The Tories will let firms massacre jobs in an effort to hold on to profits. And the government hopes that the argument “you’re lucky to have a job” will hold down wage claims and weaken the strike wave. Andrew Bailey, the bank’s £575,000 a year governor, is cheering on the attacks.
Landlords, particularly the parasitic “buy to let” type, pass on interest rises to renters. They have borrowed cash to buy a house or houses to rent it out to make money. The renter has to pay the mortgage and provide income to the landlord. So the renter must now pay more so the landlord doesn’t take a hit.
A recent landlords’ survey showed nine in ten landlords have either already increased rents, or were poised to do so if rates went up this week.
In addition, when interest rates rise, about 1.6 million people on tracker and variable rate deals usually see an immediate increase in their monthly mortgage payments. Many of them are workers. Thursday’s increase meant those on a typical tracker mortgage will pay about £73.50 more a month. Those on standard variable rate mortgages face a £46 jump.
This comes on top of increases following the previous recent rate rises. Compared with pre-December 2021, average tracker mortgage customers would be paying about £284 more a month, and variable mortgage holders about £179 more.
There is also an impact on fixed deals, which about three-quarters of mortgage customers hold. Their monthly payments may not change immediately, but with lenders now anticipating higher rates, any new deals will be more expensive. That means new house buyers—or anyone seeking to remortgage—will also have to pay more.

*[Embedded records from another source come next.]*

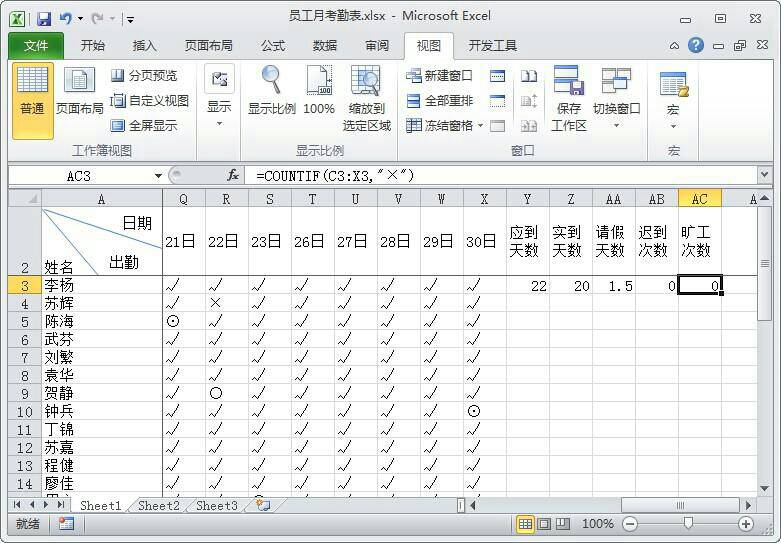Toggle Page Break Preview (分页预览)

click(x=143, y=76)
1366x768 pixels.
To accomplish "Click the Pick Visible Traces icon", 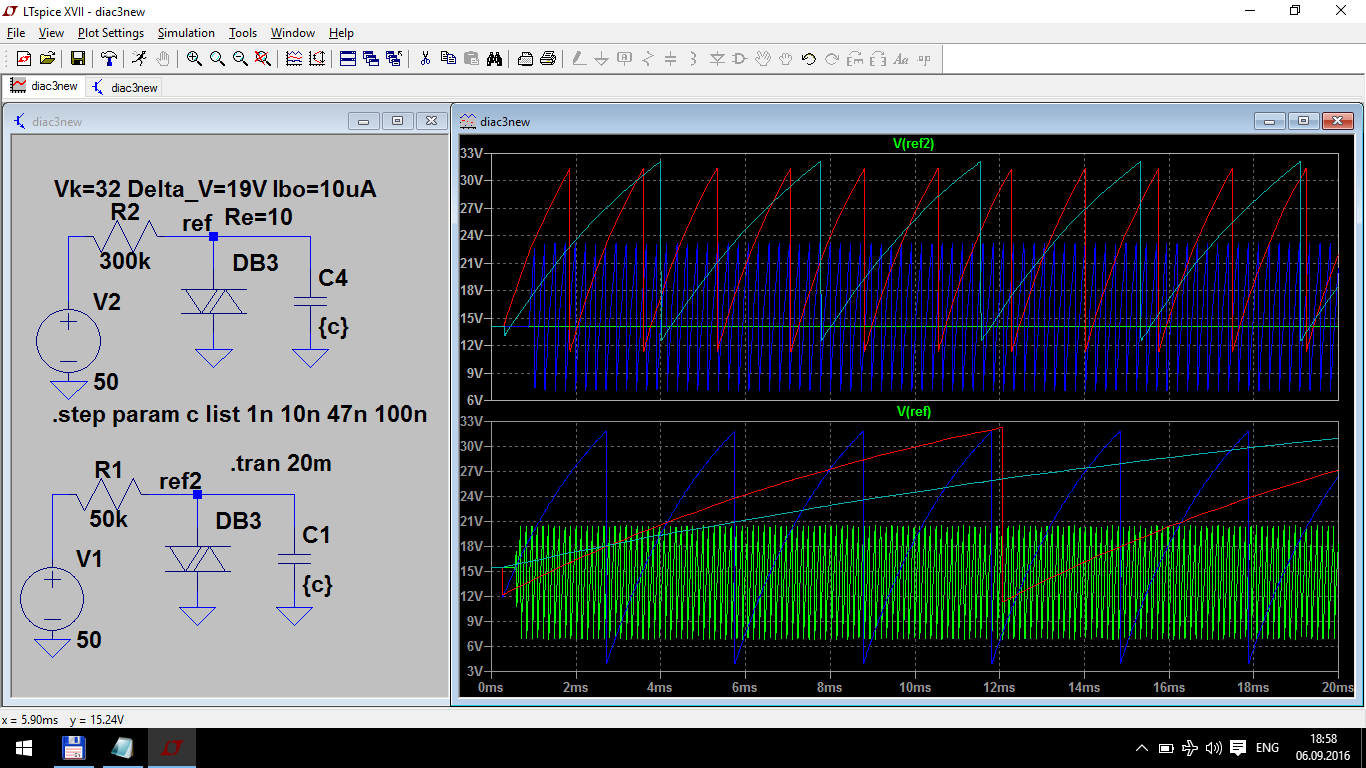I will (x=294, y=59).
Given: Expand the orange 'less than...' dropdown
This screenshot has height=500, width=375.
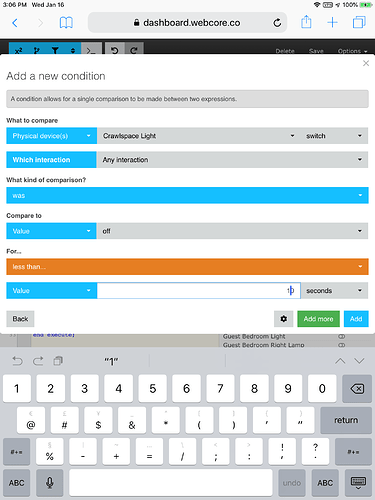Looking at the screenshot, I should point(187,267).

The Bank of England is hammering workers. And then on 17 November chancellor Jeremy Hunt will impose a bitter new austerity round of cuts and tax rises that will guarantee more unemployment and poverty.

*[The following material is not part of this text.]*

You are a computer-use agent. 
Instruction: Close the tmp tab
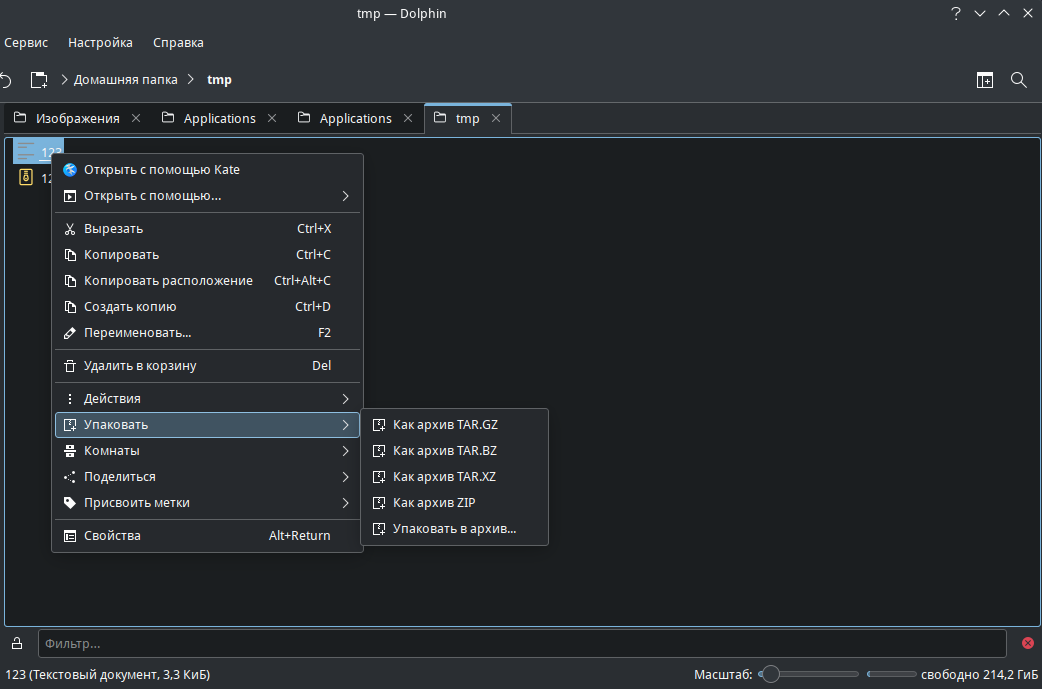click(x=496, y=118)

Hunt’s austerity assaults are an echo of similar devastating moves in 2010. But then the Bank kept borrowing costs at rock-bottom levels. Today the Bank and the Treasury are both turning the screw at the same time. The recession that follows will be deeper and longer.
They are the medieval doctors applying the blood-draining leeches to the anaemic patient. Instead of watching these ruling class manoeuvres as spectators, workers need to fight to defend and extend their interests.
On Thursday morning, striking bus workers in Hull staged a rally to ram home the point that bosses are responsible for the economic crisis. They unfurled a giant banner reading, “Cost of Greed,” blaming profiteering for rising inflation and interest rate surges. We need far more of such strikes and protests.